Economy Down--Children in Missouri Foster Care Up

Economy Down--Children in Missouri Foster Care Up
By: Lauren Keith

CAPE GIRARDEAU, Mo. - More and more families are struggling, especially young, unwed mothers.  That means more children are going into foster care and even being placed up for adoption, according to the director at Lutheran Family and Children's Services in Cape Girardeau.
Director Molly Strickland says adoptions are up domestically, but especially the number of children being placed into temporary foster care through their private non-profit services.
Strickland says while it's extremely hard for the mother giving up her children, her decision grants a wish come true for other families, much like the Aufdenberg's of Jackson.  In fact, you could say it was a double surprise.
"I was out in the store and the cell phone rang and I was excited.  They said there's a catch though--there's two!  I said I'll talk to Donna tonight, but I don't think it's going to be a problem," laughed Don Aufdenberg, recalling the phone call from Lutheran Family announcing twin girls were ready for their adoption.
"I mean what do you say?  Of course, it's yes.  You've already been told you can't have children," said Donna also recalling the initial phone call.
The Aufdenberg's didn't look back once...or twice.  At just five weeks old, Don and Donna received twin baby girls they named Kaitlyn Elizabeth and Lauren Maria.  They had just a few weeks to buy an extra crib, another high chair and more toys, and they couldn't have been happier to do so.
"The minute they brought them into the room, it was like oh my gosh!" said Donna.
"We have twins in the family.  My brother and sister are twins, and I have twin nephews.  The girls just fit right in," said Don.
Don and Donna also consider themselves lucky because they're willingness to accept twins meant their names only sat on the Lutheran Family and Children's Services waiting list for six months.  LFCS director Molly Strickland says the average wait is two years.  The average cost is $15,000.  She stresses many financial programs are available to help offset the fees, and says statewide, Missouri adoptions are significantly up because of the economic downturn.
"Statewide, we are seeing young mothers who have three or four children who are struggling and saying I can't do this," she said.
Strickland also believes because the birth mother selects the adopting parents through the church-based agency, more struggling mothers are choosing this private service now more than ever.
"They're saying I want something better for my child and I know I'm not going to make it.  I think we'll see an increase of parents who don't want their children to go through a state system, but actually want their children to get into a family relatively soon," said Strickland.
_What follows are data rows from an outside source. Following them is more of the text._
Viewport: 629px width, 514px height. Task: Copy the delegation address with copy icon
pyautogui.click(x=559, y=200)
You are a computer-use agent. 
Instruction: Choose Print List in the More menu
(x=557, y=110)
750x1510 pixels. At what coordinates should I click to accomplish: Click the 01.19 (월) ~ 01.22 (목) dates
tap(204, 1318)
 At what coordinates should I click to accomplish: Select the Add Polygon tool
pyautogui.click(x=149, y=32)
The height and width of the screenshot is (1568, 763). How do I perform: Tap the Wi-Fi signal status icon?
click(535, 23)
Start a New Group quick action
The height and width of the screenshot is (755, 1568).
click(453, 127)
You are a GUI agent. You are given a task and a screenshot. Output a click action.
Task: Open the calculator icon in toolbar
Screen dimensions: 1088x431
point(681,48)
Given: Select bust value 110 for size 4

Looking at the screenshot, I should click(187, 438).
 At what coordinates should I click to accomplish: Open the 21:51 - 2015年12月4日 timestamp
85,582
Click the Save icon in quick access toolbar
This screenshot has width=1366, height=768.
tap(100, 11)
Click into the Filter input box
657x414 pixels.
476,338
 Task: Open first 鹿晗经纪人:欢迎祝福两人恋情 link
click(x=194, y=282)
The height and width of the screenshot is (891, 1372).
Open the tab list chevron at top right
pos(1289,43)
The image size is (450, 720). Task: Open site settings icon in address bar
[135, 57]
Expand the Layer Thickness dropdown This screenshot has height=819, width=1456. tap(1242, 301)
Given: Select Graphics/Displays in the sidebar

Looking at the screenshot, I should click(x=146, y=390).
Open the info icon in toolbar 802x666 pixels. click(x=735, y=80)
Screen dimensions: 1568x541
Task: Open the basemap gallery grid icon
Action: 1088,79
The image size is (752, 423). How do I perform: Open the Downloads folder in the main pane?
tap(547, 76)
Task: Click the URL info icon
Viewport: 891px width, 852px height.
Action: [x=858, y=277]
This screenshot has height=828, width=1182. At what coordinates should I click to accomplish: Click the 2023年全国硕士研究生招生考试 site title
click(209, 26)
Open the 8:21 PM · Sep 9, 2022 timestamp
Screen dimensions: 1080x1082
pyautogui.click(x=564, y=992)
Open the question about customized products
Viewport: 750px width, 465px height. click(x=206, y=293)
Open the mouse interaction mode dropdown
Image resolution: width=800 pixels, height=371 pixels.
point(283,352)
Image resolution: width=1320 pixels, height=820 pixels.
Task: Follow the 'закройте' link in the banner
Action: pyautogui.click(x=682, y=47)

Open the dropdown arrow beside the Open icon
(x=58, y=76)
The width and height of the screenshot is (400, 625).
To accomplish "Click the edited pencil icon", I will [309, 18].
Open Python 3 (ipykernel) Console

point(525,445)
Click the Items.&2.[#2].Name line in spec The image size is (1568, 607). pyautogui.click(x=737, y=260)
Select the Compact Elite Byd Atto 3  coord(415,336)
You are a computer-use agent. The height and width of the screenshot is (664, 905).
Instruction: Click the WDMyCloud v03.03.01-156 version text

While the Aufdenbergs received their children last year before the recession, they say they wanted to share their story now in order to give hope to any couples considering adoption in the Heartland.
"Raise them understanding what adoption means.  They're still a part of our family, we'll love them no matter what.  They're my children, they're our children," said Donna.
"You can't imagine the enjoyment of having these two.  I wouldn't give anything not to have them.  It's all been worth it," said Don.
Meantime, a higher number of struggling mothers are placing their children into foster care in the Heartland as a way of temporarily stabilizing their families.  That means the need for foster parents is exceptionally high, says Strickland of LFCS. 
The poster-foster parents of the organization are unofficially Bob and Susan Rafferty of Jackson.  The couple has fostered infants and toddlers for the last 15 years, or half of their married life!  Bob and Susan both say it's their way of "giving back" and helping.  The two keep scrapbooks and follow-up with the infants once in their care.  The two raised their own two children and say having foster children alongside that was "challenging but a great lesson of love and responsibility for the whole family."
Meantime, the biggest fundraiser for Lutheran Family and Children's Services is the Holiday Home Tour going on Saturday.  Money raised helps families and children served by the agency. Tickets are $20 in advance.  They're $25 dollars at the door on the day of the event, Dec. 6th.
Advance tickets can be purchased at: Sunny Hill Garden Center, Bank of Missouri-Cape and Jackson, Patrick's Furniture, Southeast Missouri Hospital Gift Shop, Wanda's Coiffures in Cape, and at the LFCS office.